「続いては、芸能ニュース!本日より情報解禁です、人気沸騰モデル、御手杵さんのー……」
朝、ニュースをつけて、いつも通り慌ただしく準備してたら、聞き慣れた名前と、セットにするには聞き慣れない単語が聞こえてきた。
「………ドラマ?」
「あー、なんかなー、出ることになった」
「御手杵が?」
「俺がー。なんかデジャヴだな」
「気のせい。で、大丈夫なの?」
「どうなんだろうなぁ。博多は「こないだのバラエティが当たったとたい!もっと喜ばんね!」って言ってたけど」
「ふぅん」
御手杵がドラマに出る、なんてニュースを耳にしたその日の夜、泊まりに来た御手杵に話を振ってみたらまぁなんとも決まりの悪い答え。
こないだのバラエティがそこそこウケたらしく、偶然番組を見てた某監督からオファーがあったらしい。
「なんで指名されたのかよくわかんねーんだよなぁ」
それも監督直々からの連絡だったらしく、事務所はかなり沸いたそうな。御手杵を除いて。
「指名ってすごいことなんでしょ?」
喜べばいいのに、と普通だったら続くんだろうけど、元々御手杵は俳優になりたいとかそういう人では無かったので言わなかった。彼はただ「博多はそう言ってた」とだけ答えて、ご飯を頬張る。

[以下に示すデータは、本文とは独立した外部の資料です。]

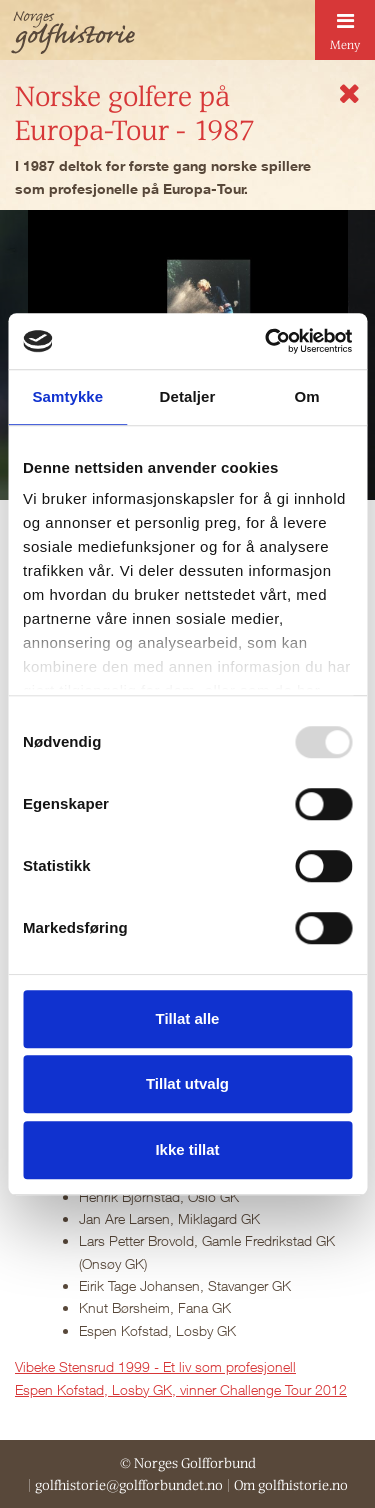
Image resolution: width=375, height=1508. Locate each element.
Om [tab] (307, 396)
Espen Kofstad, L (67, 1389)
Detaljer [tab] (188, 396)
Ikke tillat (187, 1149)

「指名された以上お断りなんてもってのほか、でもって受けた以上はこれから三ヶ月以上休み無しだぜ?うえええ」
「仕事が減るよりマシ、ガンバレガンバレ」
「うえええ…」
呻き声をあげてソファーへ沈んでいった体は、「お風呂はいってよ」と言うまで起き上がらなかった。
数日後、ドラマの撮影が始まったらしい。
あれから御手杵には会えていない。